— start EXTRACT —

Michelangelo Buonarroti - The Great Renaissance Master
Michelangelo was an avid drawer throughout his life, using drawing as a way of testing and expressing his ideas for sculptures and paintings, as well as highly finished gifts or presentation drawings for his friends or admirers. While Michelangelo learnt a great deal about human anatomy from studying the idealized form of classical sculptures, he also relied heavily on life drawing to augment his knowledge of the body. He is most well-known for his large public works, such as the frescoes in the Sistine Chapel and the sculpture of David in Florence. However, these works, with their carefully executed human bodies and extreme attention to anatomic detail, are the result of Michelangelo's great love of life drawing, and the hundreds of studies in which he meticulously noted down his observations of the human form and the effects of light and shadow on the body.
Michelangelo first learned to observe and draw the body when he entered the studio of the Ghirlandaio brothers in Florence when he was twelve. The Ghirlandaios placed drawing the centre of their practice, basing their large-scale frescoes on preliminary sketches that were then worked up to full size cartoons prior to executing the final painting. They would then be placed on the walls and ceilings where the finished work was to be situated, and the lines of the drawings pricked through to leave a guideline for the painter. It is thought that Michelangelo spent two years in this environment learning to draw. He went on to produce thousands of fine pen and chalk drawings which would later form the basis for his sculptures and frescoes.

— end EXTRACT —

→ **WHAT TO DO**:
(1) Reproduce verbatim the part of the Michelangelo passage from "Michelangelo first learned" to "sculptures and frescoes.".
(2) According to the Michelangelo passage, how old was he when he entered the studio of the Ghirlandaio brothers in Florence?
(3) Continue the passage on Michelangelo's drawing, picking up after its last sentence.
The lines after this point come from a separate source.

— start DATA —

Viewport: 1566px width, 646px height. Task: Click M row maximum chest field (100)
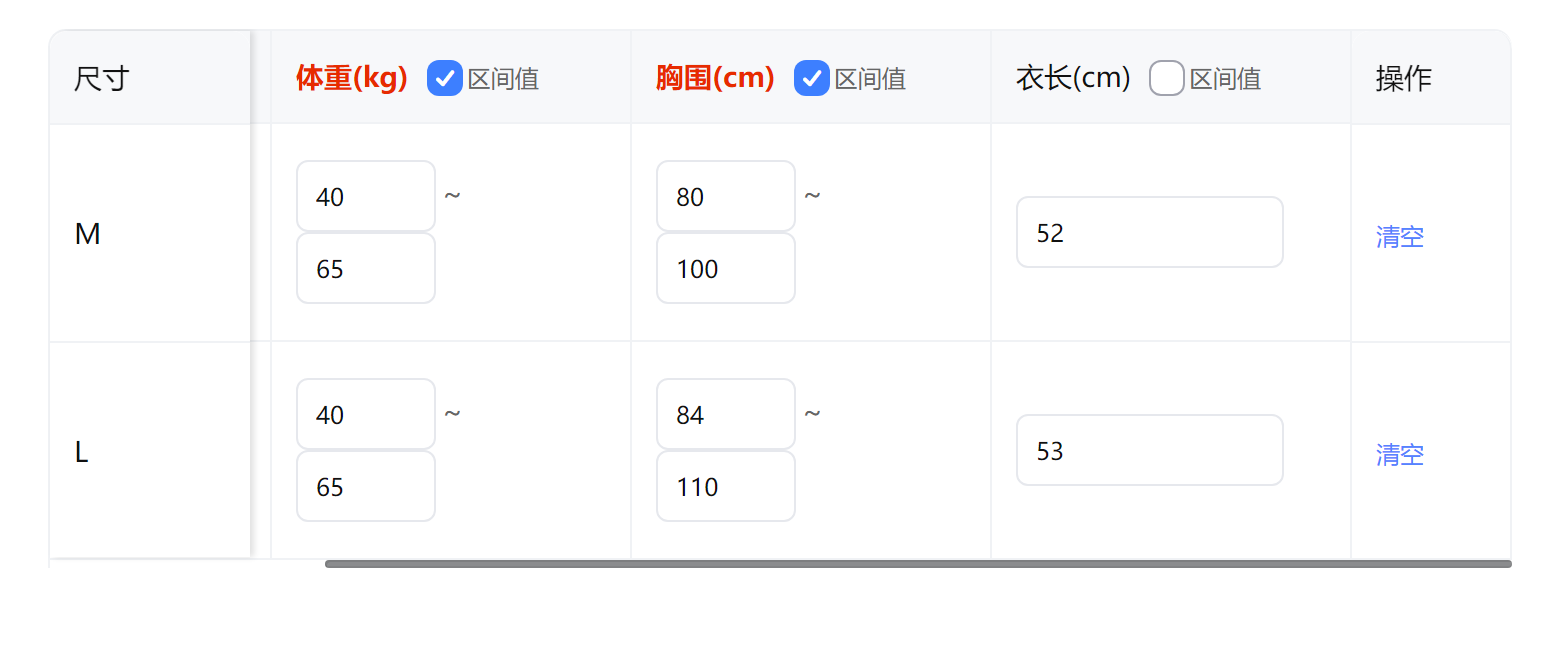point(726,268)
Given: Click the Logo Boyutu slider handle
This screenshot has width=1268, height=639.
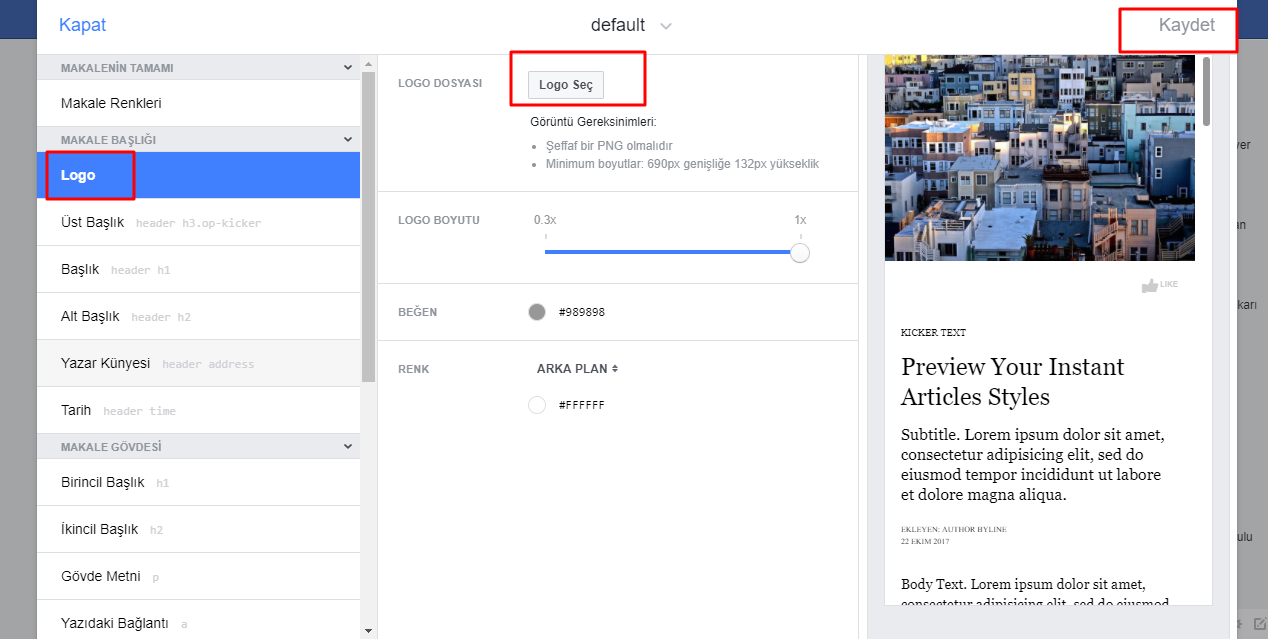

— end DATA —

→ **ANSWER LIST**:
(1)
Michelangelo first learned to observe and draw the body when he entered the studio of the Ghirlandaio brothers in Florence when he was twelve. The Ghirlandaios placed drawing the centre of their practice, basing their large-scale frescoes on preliminary sketches that were then worked up to full size cartoons prior to executing the final painting. They would then be placed on the walls and ceilings where the finished work was to be situated, and the lines of the drawings pricked through to leave a guideline for the painter. It is thought that Michelangelo spent two years in this environment learning to draw. He went on to produce thousands of fine pen and chalk drawings which would later form the basis for his sculptures and frescoes.

(2) He was twelve.

(3)
In his life drawing, Michelangelo concentrated on the naked male figure in a way that was relatively new to Western art. He carefully studied and recorded the structure of muscles and conveyed dramatic movement of the body. Many of his most recognizable and well-known works began as sketches on paper, and he used sketching and life drawing as a way to explore the best way to portray the narrative and formal qualities of his finished works.
A red chalk drawing of a naked male figure, which bears resemblance to the figure of Adam from the Sistine Chapel ceiling, survives and is in the British Museum's collection. The drawing demonstrates how Michelangelo closely observed the human form while working out his ideas. He captures the musculature of Adam's torso with incredible detail, as well as the way light and shadows hit different parts of the body. There are repeated sketches of hands as he endeavored to find the perfect position and gesture before starting his painting. It is this intense observation of the human form, and the different shapes created by contracting and expanding muscles that make Michelangelo's works so unique and memorable, even hundreds of years after his death.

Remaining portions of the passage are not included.